# [OBJECTIVE]
Reproduce each of the items below word for word, omitting the pictures.
###
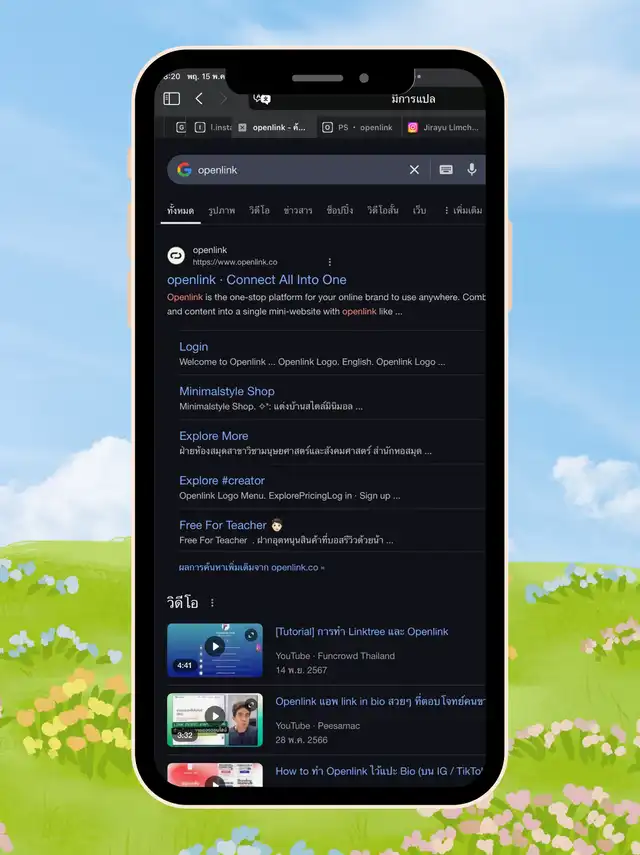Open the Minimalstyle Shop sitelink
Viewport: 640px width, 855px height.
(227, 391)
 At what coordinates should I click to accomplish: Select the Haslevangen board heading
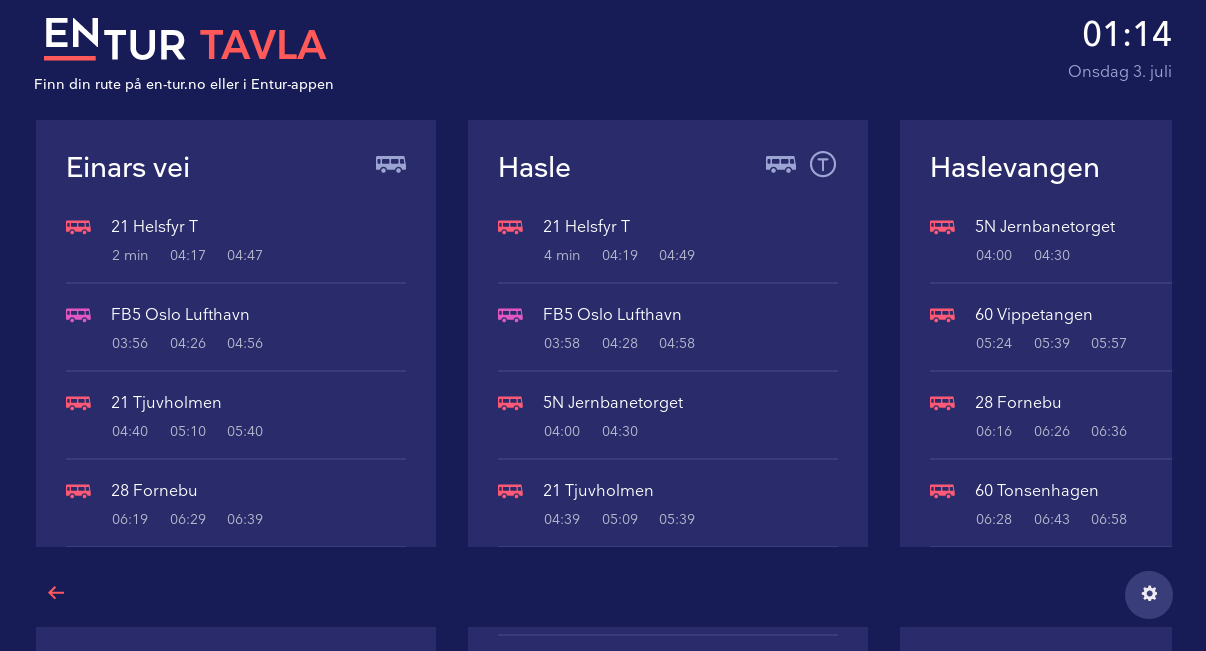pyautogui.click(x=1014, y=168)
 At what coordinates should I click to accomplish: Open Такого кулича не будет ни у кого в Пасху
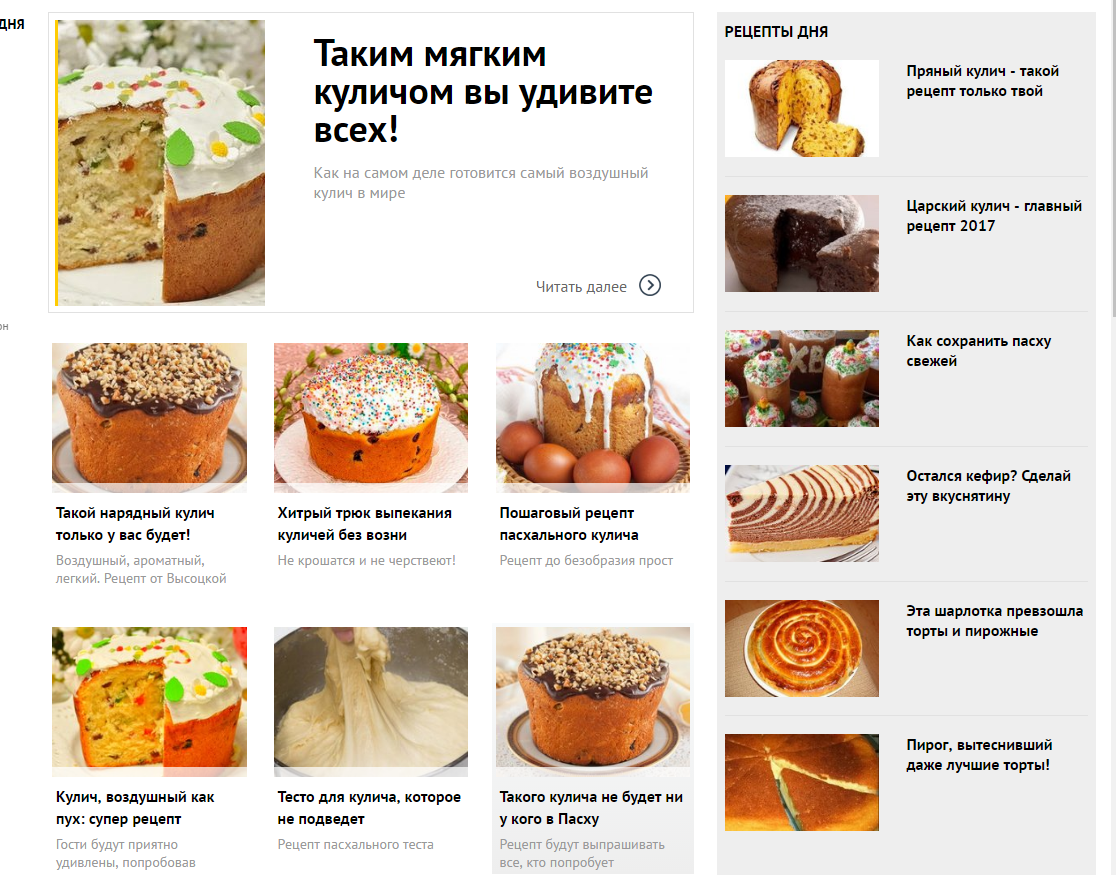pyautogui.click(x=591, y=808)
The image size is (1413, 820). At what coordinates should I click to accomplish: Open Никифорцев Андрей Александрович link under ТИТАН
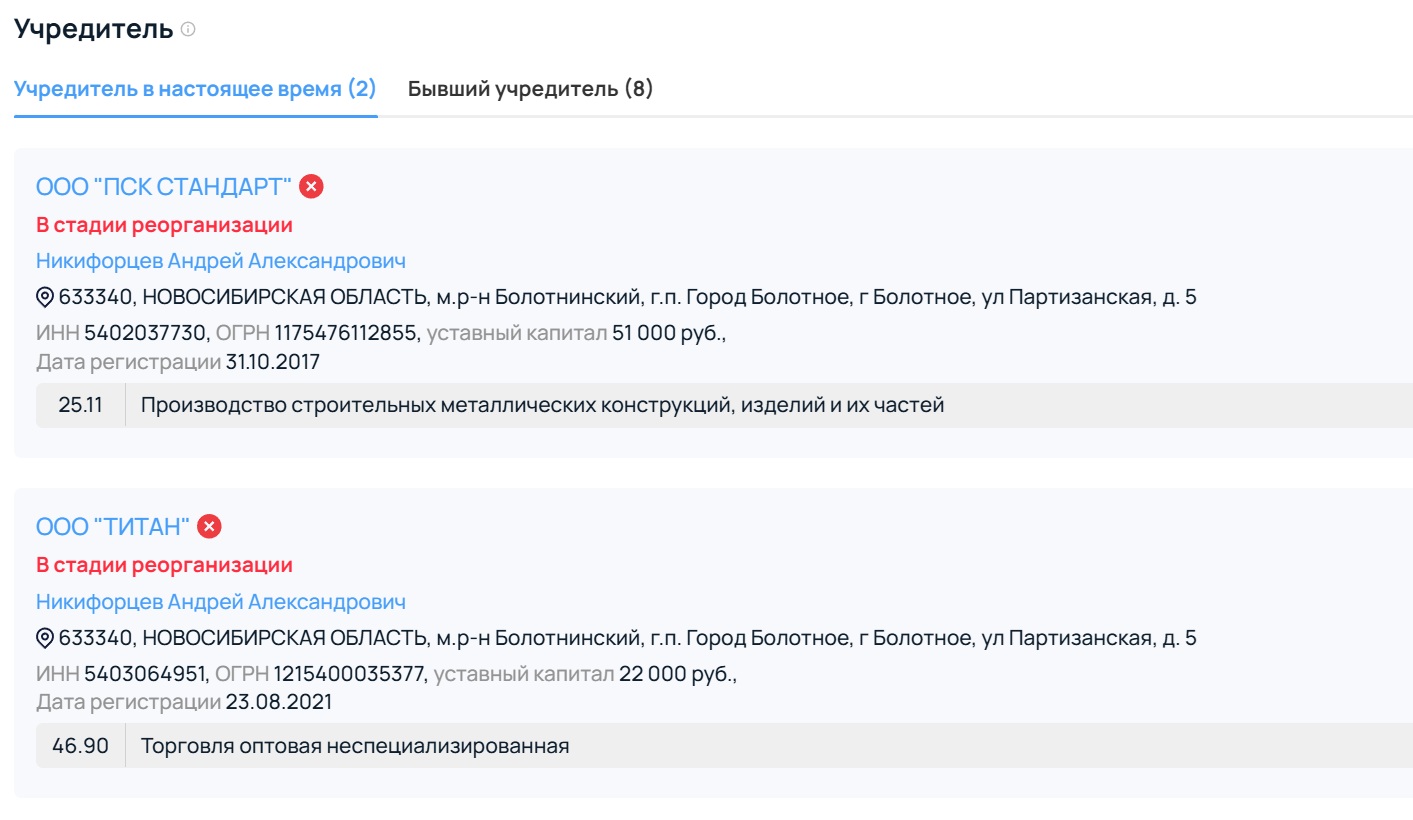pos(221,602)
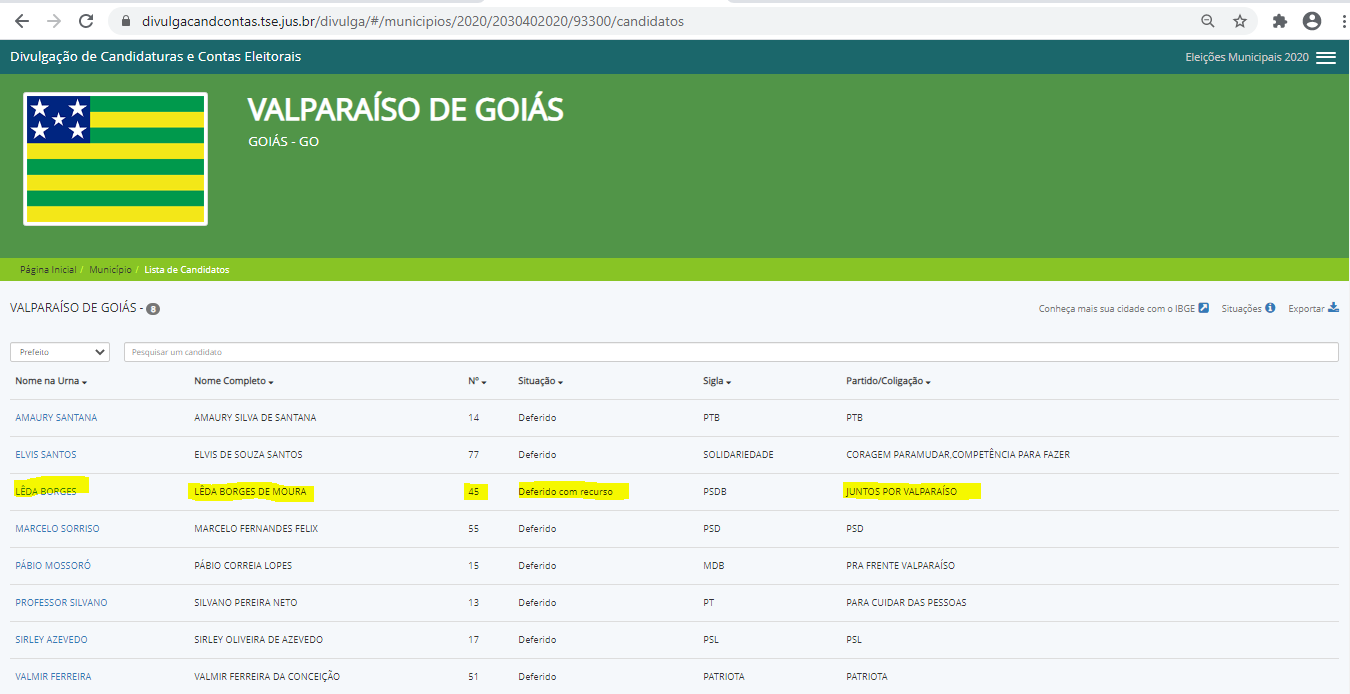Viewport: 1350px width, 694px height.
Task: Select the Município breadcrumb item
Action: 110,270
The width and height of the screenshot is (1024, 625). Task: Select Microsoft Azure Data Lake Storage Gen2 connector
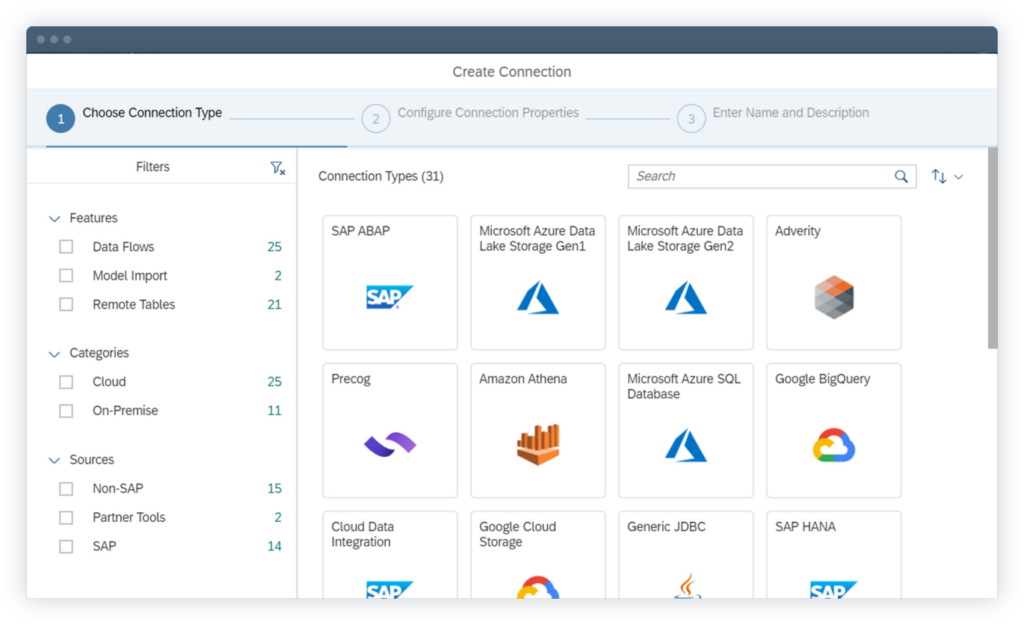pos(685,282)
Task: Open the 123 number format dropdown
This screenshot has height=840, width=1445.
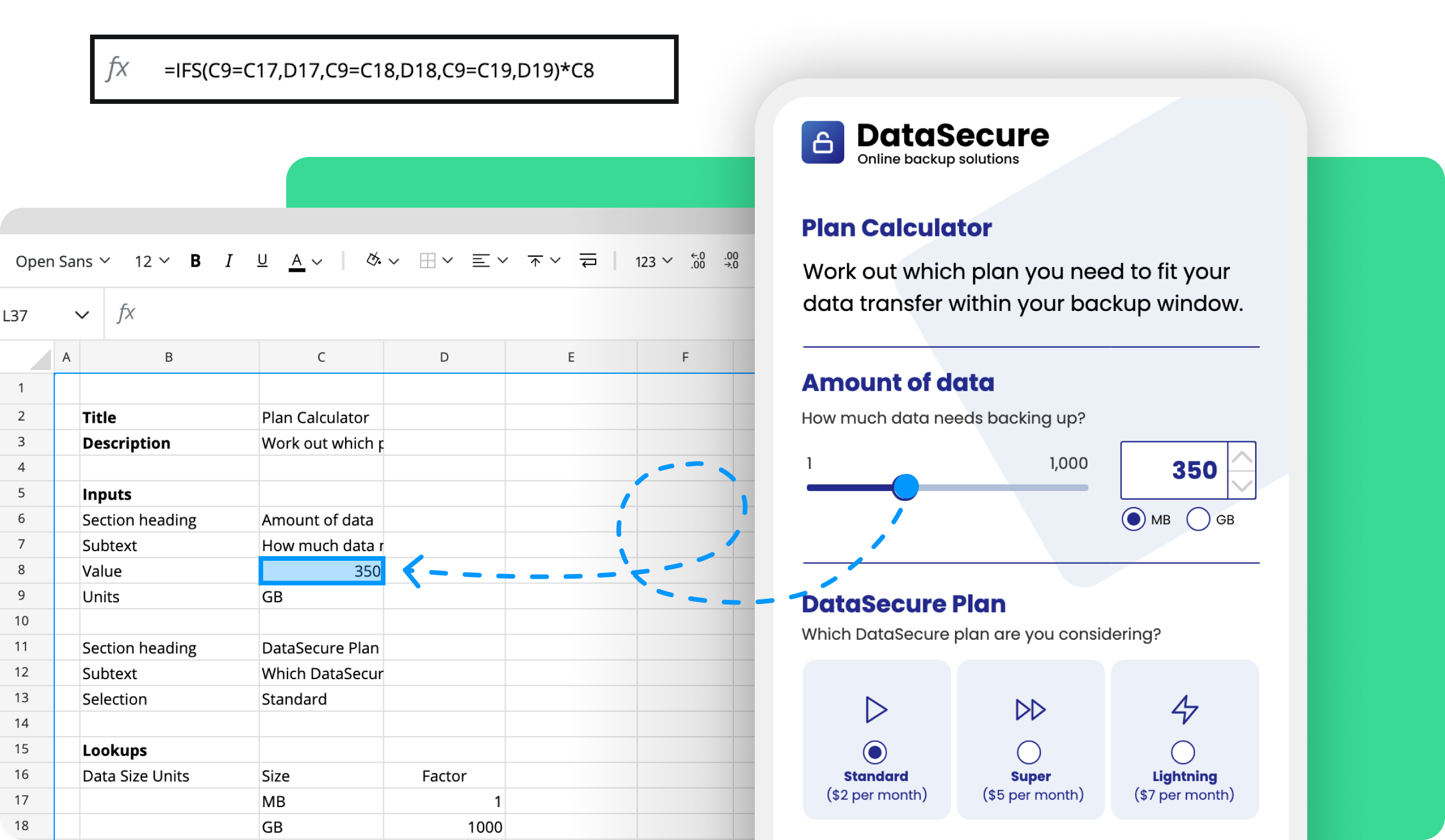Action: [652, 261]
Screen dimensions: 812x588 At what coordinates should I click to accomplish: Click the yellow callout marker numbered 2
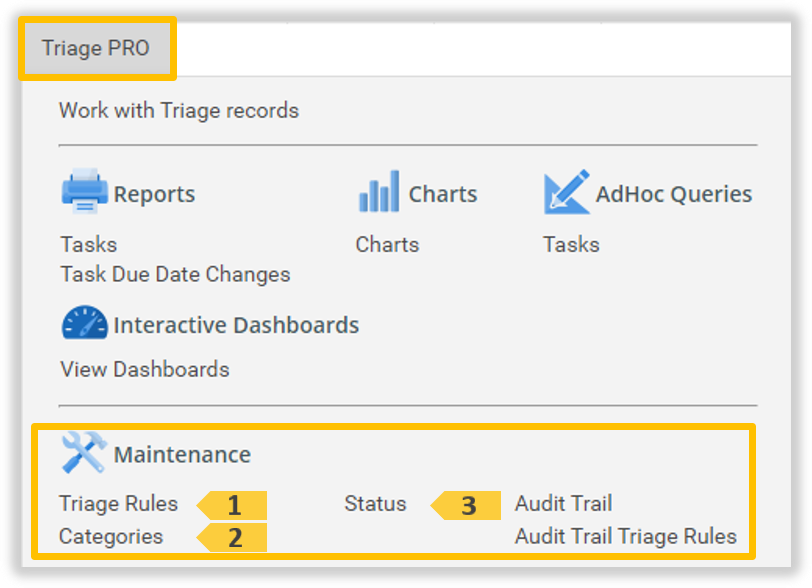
###
# [RESPONSE]
Open the Minimalstyle Shop sitelink
Viewport: 640px width, 855px height.
(227, 391)
 At what coordinates should I click to accomplish: Select the Haslevangen board heading
pyautogui.click(x=1014, y=168)
 At what coordinates should I click to accomplish: Open Такого кулича не будет ни у кого в Пасху
pyautogui.click(x=591, y=808)
The image size is (1413, 820). At what coordinates should I click to accomplish: Open Никифорцев Андрей Александрович link under ТИТАН
pos(221,602)
Viewport: 1350px width, 694px height.
Task: Select the Município breadcrumb item
Action: 110,270
The width and height of the screenshot is (1024, 625). Task: Select Microsoft Azure Data Lake Storage Gen2 connector
pos(685,282)
Task: Open the 123 number format dropdown
This screenshot has height=840, width=1445.
Action: [652, 261]
Screen dimensions: 812x588 At what coordinates should I click to accomplish: Click the yellow callout marker numbered 2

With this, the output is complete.